(Document excerpt)
....

I implemented DFS and passed system test

I think that you should almost everytime fill edges with '*', for simplier solution and use several queues, or struct :) Use Dynamic array, to save best known solution, for some direction.

Yay, i got -50 :) Thanks, for sure you can downwote, pls

My TripleGunShot ;) 26616550

Many Thanks to You all, got it now

On C, there is more "Wrong answer on system test" than "Accepted", right? How do we know actually which one is correct, then? :P

And yeah, this round is a very big disadvantage for those who attempt C first. Not a very good round IMHO

I started with C and succeeded with integer solution. But it was too painful to implement and wait for system testing results.

Represent in the form: p / q.

Actually, Change EPS to 10

^{ - 12}will get AC with long double. Because error can be small as 10^{ - 10}.Why my solution is wrong for B?

https://ideone.com/EmkO4J

UPD: AC (new code: http://codeforces.com/contest/793/submission/26626324)

....

(Dataset content)
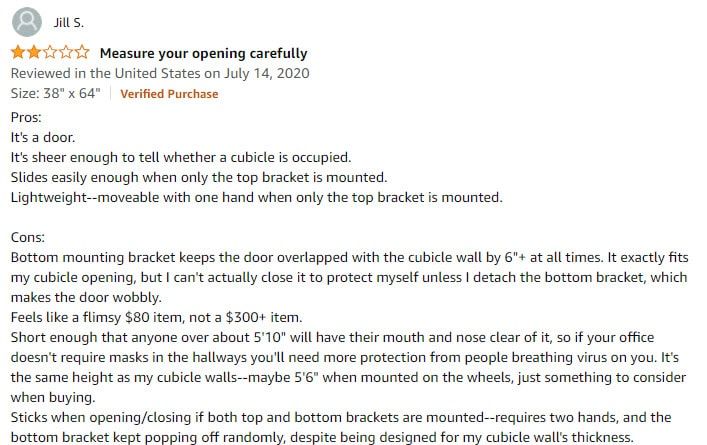
Task: Click the Verified Purchase label
Action: pyautogui.click(x=169, y=94)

....

(Tasks)
1. List the data structures that the forum thread's comment about filling edges with '*' recommends using.
2. Answer these questions about the forum thread:
(a) What did the first commenter implement to pass system test?
(b) Which problem did the commenter who succeeded with an integer solution start with?
(c) Which type does the thread say will get AC once EPS is changed?

(Task-by-task outputs)
1.
Several queues
Struct
Dynamic array

2.
(a) DFS
(b) C
(c) Long double